Il prossimo 30 aprile scade non solo il termine per presentare istanza di accesso alla rottamazione dei ruoli, ma anche il termine per la domanda di saldo e stralcio degli omessi versamenti.
Possono essere in parte stralciati i ruoli derivanti da omesso versamento di imposte e contributi dichiarati, a condizione che i carichi siano stati trasmessi agli Agenti della Riscossione dal 2000 al 2017, derivanti da tributi dichiarati e non versati emergenti dalla liquidazione automatica della dichiarazione, ex artt. 36-bis del DPR 600/73 e 54-bis del DPR 633/72.
Deve trattarsi SOLAMENTE di debiti di PERSONE FISICHE che presentano un indice ISEE su base familiare non superiore a 20.000 euro o per le quali è stata aperta la procedura di liquidazione di cui all’art. 14-ter della L. 3/2012.
Lo stralcio delle somme a titolo di capitale (intendendosi per tale l’imposta e/o il contributo, più gli interessi, tipicamente quelli da ritardata iscrizione a ruolo) dipende quindi in generale dal valore ISEE.
Vero è che la domanda di saldo e stralcio scade il 30 aprile, ma ai fini della stessa è necessario indicare i dati ISEE, quindi è bene muoversi per tempo.

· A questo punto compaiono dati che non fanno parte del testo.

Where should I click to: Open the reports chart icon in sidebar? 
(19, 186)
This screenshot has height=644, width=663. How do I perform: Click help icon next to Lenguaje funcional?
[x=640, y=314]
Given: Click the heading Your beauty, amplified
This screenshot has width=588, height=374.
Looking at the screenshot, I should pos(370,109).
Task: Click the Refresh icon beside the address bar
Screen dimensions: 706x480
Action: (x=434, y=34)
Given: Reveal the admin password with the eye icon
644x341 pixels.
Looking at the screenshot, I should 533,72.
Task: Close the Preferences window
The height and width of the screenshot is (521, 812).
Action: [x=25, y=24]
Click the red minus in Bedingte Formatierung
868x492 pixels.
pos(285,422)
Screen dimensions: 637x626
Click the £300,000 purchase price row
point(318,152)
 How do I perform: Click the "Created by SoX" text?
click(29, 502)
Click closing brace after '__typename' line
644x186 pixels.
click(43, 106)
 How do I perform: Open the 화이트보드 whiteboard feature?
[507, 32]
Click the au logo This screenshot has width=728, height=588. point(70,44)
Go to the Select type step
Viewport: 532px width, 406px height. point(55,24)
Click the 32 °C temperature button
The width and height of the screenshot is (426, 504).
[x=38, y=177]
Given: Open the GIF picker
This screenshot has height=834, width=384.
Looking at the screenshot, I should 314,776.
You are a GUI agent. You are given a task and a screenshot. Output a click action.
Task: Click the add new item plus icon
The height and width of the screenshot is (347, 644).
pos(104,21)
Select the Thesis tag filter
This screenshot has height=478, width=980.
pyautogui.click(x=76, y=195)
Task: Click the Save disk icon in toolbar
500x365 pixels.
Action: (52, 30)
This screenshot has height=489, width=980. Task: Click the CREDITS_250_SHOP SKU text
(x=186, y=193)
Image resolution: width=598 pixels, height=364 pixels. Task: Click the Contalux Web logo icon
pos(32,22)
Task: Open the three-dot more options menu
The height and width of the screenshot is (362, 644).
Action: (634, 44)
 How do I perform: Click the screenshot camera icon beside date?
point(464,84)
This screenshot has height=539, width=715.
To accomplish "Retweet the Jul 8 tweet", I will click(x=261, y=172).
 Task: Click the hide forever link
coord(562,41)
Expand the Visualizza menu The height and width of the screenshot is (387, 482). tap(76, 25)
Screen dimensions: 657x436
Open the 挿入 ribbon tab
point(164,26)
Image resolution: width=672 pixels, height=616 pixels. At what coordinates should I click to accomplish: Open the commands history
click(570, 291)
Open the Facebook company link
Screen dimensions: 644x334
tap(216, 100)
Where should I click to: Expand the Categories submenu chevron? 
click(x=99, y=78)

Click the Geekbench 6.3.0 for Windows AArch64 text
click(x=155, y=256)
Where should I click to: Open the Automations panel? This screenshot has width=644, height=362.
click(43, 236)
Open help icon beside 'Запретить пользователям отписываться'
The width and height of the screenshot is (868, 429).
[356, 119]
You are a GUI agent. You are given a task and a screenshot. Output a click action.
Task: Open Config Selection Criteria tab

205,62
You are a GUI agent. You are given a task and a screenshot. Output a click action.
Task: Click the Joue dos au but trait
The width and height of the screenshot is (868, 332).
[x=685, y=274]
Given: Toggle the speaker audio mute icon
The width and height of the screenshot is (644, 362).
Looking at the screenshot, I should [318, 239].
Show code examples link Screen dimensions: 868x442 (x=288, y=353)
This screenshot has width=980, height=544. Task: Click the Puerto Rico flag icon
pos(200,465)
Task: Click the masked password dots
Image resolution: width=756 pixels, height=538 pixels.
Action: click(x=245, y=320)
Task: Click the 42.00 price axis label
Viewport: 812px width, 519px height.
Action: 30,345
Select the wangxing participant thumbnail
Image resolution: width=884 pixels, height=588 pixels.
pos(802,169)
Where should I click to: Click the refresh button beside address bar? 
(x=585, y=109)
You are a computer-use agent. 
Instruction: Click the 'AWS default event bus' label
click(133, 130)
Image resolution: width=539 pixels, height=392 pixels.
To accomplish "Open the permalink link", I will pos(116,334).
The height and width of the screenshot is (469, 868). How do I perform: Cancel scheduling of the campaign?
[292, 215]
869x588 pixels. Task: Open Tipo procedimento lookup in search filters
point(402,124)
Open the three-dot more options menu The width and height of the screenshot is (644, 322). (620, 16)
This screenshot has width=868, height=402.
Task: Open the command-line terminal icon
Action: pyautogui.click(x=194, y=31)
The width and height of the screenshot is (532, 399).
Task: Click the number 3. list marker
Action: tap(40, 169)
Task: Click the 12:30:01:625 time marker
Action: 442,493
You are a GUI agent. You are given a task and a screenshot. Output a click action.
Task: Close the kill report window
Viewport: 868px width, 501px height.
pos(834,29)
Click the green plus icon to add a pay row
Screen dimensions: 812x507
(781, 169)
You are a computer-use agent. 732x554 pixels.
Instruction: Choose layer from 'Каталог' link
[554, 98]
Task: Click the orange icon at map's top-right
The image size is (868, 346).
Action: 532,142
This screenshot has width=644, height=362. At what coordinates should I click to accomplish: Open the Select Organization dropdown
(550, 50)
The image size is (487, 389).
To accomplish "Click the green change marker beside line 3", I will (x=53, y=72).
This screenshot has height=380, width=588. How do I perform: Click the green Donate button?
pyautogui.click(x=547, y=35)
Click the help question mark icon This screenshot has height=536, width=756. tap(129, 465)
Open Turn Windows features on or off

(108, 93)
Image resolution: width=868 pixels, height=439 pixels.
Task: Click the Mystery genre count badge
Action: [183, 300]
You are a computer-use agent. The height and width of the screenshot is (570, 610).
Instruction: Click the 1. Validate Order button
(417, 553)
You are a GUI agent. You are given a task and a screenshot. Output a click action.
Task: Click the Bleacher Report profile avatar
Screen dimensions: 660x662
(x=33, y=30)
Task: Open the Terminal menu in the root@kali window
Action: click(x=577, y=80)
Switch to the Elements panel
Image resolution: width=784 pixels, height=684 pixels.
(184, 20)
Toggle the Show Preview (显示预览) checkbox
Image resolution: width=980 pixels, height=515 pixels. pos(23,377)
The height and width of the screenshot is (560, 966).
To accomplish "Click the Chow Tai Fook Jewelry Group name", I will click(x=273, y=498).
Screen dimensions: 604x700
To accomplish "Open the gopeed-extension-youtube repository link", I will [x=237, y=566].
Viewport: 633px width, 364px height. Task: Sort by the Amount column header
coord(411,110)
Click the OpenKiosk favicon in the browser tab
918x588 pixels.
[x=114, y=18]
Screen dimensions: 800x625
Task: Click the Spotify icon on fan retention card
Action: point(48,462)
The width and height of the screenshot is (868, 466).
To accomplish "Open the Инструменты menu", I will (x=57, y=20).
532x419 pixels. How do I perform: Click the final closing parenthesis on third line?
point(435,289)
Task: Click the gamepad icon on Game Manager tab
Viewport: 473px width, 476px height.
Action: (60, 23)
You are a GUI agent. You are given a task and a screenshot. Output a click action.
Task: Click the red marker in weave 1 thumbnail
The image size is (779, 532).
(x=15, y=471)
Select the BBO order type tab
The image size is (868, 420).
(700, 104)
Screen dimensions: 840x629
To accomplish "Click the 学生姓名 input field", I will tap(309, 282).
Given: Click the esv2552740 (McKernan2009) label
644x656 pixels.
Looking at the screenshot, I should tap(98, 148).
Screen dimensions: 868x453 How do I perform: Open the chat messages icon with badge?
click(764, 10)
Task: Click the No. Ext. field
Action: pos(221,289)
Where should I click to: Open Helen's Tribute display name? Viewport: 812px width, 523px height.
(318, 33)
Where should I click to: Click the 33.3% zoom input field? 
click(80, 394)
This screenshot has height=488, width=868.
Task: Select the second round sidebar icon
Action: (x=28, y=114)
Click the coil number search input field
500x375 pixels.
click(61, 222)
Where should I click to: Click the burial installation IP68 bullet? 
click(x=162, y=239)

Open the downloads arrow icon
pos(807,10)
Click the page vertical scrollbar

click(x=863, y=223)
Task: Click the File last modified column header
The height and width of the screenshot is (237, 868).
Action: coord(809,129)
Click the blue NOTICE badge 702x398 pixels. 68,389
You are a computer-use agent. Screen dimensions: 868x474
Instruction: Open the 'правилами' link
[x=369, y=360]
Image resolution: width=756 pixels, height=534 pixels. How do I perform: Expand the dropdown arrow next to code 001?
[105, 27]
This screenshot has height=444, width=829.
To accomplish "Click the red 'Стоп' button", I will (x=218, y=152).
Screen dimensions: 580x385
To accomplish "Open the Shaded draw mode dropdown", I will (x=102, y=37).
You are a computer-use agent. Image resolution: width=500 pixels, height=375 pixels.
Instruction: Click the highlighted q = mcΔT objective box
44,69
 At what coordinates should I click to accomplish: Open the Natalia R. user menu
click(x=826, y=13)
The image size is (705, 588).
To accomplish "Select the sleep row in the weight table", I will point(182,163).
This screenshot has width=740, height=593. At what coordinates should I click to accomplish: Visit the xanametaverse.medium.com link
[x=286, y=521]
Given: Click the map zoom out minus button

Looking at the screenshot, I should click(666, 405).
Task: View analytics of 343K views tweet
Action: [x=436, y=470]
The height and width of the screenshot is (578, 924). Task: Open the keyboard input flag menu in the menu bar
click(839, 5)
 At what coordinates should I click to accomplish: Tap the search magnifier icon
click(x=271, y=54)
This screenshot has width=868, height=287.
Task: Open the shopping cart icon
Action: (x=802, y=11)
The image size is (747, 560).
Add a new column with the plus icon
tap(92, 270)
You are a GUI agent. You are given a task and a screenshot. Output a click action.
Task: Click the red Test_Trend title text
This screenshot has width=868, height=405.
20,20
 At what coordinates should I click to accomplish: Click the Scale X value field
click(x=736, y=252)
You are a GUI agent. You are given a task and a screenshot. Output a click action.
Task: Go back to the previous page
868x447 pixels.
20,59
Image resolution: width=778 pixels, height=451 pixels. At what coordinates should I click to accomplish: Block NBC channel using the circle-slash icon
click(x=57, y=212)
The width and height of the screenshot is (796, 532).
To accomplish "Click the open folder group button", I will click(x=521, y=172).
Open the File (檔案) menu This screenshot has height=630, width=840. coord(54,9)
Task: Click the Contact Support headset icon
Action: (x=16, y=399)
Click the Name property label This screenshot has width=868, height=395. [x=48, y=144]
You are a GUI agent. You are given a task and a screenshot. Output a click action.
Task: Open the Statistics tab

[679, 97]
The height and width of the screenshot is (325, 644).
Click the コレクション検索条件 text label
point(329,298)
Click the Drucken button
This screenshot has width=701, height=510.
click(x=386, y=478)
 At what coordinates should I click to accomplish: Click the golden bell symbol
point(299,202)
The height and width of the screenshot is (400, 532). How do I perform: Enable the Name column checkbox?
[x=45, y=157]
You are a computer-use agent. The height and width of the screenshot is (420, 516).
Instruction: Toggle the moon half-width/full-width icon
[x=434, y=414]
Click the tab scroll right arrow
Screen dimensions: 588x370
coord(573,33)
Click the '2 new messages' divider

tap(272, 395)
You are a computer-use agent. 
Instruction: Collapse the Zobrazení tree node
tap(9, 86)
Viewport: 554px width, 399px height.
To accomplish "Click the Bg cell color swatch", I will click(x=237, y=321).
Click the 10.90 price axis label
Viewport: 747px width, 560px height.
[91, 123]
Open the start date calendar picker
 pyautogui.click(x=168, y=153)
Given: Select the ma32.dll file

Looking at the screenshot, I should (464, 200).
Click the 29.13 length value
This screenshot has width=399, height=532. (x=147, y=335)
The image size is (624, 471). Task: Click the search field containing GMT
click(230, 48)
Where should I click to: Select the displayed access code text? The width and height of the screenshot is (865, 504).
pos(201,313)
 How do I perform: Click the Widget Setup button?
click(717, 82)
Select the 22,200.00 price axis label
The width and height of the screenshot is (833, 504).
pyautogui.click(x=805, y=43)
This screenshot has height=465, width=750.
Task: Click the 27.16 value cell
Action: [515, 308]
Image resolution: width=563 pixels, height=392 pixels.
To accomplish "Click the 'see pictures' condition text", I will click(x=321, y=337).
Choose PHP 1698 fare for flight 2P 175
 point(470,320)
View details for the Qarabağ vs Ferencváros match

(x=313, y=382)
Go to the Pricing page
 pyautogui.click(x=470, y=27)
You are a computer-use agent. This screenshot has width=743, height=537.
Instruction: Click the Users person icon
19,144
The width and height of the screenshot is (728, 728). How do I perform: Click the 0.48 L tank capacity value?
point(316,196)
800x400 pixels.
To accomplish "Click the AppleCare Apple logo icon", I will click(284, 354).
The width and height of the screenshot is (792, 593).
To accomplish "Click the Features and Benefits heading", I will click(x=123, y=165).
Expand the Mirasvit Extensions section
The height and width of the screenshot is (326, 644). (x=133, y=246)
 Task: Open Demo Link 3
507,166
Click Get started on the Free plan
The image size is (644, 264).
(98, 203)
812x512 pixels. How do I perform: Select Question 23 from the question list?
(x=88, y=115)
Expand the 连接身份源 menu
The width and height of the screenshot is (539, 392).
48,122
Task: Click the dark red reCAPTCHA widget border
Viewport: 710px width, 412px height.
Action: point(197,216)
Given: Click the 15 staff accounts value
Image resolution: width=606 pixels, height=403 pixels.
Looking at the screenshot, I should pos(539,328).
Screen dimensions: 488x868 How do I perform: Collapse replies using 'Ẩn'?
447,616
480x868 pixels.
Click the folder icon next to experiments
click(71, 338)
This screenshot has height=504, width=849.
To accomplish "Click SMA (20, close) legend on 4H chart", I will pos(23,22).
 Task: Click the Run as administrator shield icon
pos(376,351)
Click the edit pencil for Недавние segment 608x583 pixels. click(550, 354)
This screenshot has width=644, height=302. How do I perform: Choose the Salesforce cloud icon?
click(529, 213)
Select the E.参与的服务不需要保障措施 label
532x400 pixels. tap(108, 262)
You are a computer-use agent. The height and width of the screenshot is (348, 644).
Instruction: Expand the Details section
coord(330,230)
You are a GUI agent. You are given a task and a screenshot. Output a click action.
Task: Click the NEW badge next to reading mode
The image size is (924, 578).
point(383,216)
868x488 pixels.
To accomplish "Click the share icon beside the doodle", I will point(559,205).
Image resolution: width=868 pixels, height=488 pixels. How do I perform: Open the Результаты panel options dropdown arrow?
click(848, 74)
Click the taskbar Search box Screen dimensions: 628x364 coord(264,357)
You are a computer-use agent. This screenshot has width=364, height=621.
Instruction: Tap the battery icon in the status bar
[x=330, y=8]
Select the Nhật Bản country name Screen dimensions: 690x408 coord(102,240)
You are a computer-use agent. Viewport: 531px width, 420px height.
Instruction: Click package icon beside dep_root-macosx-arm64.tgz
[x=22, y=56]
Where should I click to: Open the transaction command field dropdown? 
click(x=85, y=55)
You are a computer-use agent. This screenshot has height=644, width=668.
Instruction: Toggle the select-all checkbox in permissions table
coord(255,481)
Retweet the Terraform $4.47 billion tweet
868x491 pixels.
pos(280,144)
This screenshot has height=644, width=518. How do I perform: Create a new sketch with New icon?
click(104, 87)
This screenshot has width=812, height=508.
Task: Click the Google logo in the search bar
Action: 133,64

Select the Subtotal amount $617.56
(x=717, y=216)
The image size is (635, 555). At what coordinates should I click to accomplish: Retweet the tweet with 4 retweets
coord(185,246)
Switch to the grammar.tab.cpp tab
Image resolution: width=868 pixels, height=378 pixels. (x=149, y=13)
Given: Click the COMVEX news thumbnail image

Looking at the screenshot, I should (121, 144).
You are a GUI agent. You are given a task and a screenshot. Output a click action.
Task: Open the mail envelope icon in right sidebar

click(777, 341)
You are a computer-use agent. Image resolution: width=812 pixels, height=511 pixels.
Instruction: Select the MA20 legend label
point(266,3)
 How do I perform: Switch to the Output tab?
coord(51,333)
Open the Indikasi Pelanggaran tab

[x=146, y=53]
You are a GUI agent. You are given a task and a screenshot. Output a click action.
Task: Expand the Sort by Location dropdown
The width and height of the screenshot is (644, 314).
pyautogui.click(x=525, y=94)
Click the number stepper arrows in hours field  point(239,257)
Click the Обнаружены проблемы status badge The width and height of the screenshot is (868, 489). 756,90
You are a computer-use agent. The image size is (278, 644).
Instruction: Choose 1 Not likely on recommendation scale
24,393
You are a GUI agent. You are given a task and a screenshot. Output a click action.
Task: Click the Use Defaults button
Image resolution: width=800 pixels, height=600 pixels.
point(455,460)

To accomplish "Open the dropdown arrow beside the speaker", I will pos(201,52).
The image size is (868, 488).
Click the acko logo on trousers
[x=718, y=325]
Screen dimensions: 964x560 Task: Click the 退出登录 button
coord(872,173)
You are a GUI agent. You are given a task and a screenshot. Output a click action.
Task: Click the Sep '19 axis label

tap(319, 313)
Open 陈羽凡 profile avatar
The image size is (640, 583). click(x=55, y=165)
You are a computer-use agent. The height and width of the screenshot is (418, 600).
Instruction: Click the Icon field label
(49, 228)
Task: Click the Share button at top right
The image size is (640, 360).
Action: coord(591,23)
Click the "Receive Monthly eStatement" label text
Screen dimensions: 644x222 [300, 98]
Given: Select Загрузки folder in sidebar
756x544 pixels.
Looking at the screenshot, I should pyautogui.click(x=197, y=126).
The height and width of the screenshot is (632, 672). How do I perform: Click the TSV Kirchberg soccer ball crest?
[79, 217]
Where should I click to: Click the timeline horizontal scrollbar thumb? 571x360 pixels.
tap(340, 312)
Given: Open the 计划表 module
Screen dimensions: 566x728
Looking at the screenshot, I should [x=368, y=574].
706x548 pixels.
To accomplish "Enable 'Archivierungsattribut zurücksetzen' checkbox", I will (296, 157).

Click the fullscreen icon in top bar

L’ISEE è rilasciato dall’INPS, ma si basa su una dichiarazione sostitutiva unica (DSU) presentata dal debitore, con informazioni:
– in parte autodichiarate (ad esempio la composizione del nucleo familiare, le condizioni di disabilità o non autosufficienza dei componenti del nucleo, etc);
– in parte acquisite dagli archivi dell’INPS e dell’Agenzia delle Entrate, tramite il sistema informativo dell’ISEE (ad esempio i trattamenti previdenziali e il reddito complessivo ai fini IRPEF).
Entro circa 10 giorni lavorativi dalla presentazione della DSU, l’INPS calcola e rende disponibile l’ISEE al dichiarante.
Considerato che il modello di definizione è stato pubblicato sul sito di Agenzia delle Entrate-Riscossione il 7 gennaio 2019, si tratta quasi sempre di DSU presentate nel 2019, che, ai fini reddituali, fanno riferimento ai redditi del secondo anno solare precedente, dunque del 2017 (indicati nella dichiarazione presentata nell’anno successivo, modello REDDITI 2018 o 730/2018).
Il richiedente, qualora voglia far rilevare mutamenti delle condizioni economiche ai fini del calcolo ISEE, può tuttavia presentare una nuova DSU entro il periodo di validità di quella presentata in precedenza (si veda la circ. INPS 18 dicembre 2014 n. 171).